I'm not expert in Chinese politics, but here is a brief backgrounder on Shanghai and its relations with the central government, which is of course based in Beijing. Shanghai (and East China) has always played a small role in defying the Communist party. The Nationalist government was based in Nanjing - just an hour's train ride away from Shanghai. Not until Jiang Zemin came to power in 1993 did Shanghai receive a little more attention from the national government. Notice the correlation between Jiang's promotion to head the country and Shanghai's recent rise to wealth and power.

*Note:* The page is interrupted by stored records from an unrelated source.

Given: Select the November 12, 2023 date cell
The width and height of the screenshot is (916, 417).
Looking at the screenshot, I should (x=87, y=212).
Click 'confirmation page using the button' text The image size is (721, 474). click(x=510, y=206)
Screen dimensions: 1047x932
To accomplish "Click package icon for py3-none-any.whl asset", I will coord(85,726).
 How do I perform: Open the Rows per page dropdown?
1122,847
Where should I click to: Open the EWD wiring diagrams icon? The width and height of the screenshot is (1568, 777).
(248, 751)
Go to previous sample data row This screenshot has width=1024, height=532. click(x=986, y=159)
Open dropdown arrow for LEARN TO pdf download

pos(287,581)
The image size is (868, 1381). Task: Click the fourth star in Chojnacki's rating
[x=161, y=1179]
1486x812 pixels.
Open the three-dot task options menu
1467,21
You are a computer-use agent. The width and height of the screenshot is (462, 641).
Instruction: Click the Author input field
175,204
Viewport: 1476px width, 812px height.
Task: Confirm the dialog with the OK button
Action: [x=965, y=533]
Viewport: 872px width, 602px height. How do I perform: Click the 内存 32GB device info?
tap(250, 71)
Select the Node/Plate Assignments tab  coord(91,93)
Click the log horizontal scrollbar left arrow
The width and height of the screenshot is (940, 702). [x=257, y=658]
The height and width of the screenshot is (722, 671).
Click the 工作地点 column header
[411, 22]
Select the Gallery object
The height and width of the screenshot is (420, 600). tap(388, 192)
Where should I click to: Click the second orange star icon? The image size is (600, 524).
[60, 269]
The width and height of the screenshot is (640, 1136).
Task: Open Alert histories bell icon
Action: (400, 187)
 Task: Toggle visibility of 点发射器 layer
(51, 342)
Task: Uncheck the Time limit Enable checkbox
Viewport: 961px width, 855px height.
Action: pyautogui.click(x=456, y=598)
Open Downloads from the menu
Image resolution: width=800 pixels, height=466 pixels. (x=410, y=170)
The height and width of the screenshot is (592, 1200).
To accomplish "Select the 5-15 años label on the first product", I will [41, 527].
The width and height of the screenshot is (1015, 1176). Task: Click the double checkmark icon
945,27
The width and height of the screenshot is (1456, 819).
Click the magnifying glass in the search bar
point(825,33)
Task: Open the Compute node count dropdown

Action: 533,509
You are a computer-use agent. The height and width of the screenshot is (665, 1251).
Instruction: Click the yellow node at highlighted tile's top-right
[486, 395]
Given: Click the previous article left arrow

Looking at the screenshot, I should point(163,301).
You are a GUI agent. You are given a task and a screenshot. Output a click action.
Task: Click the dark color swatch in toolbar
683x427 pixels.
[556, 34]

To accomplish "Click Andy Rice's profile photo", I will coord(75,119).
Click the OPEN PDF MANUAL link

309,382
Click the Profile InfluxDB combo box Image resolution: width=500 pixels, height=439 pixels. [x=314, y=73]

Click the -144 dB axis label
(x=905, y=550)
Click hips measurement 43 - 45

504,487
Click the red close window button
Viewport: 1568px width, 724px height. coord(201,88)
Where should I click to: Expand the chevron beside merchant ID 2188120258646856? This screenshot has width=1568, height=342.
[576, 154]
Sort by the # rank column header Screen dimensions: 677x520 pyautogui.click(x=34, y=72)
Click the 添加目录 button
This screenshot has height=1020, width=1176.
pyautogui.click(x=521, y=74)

Hu Jintao, who is of course not from Shanghai, is still trying to rid Jiang's influence from the party leadership and has been trying to get rid of people still loyal to Jiang. Chen Liangyu, the former party boss in Shanghai, did a good job in continuing Shanghai's economic development. In fact, he did "too good" of a job. The economy was overheating, driving real estate values and inflation up. Good for Chen, who was enriching himself with side deals, and good for the city, which was becoming a booming global center for commerce. But it was bad for Hu, since Chen defied central party leadership and allowed Shanghai to outshine Beijing. So, long story short, Chen was arrested for corruption and graft. Experts say that he is indeed guilty, but major party members participate in similarly illegal activities. It is only his disfavor with Hu that lead to his demise.
My Chinese tutor told me an interesting story about when she worked at the local newspaper a few years ago when Chen was arrested. Party officials came in and deleted all official photos of Chen. A coworker had given recorded speeches mentioning Chen and how the newspaper was doing great in following his guidance. The speeches were edited on tape to remove all references to Chen.
Living in Shanghai, it's sometimes easy to forget that China is still a totalitarian state. But it's times like these, when China tries to show it's "openness" and "democratic" ways that it really shows how far away it is from a truly free country.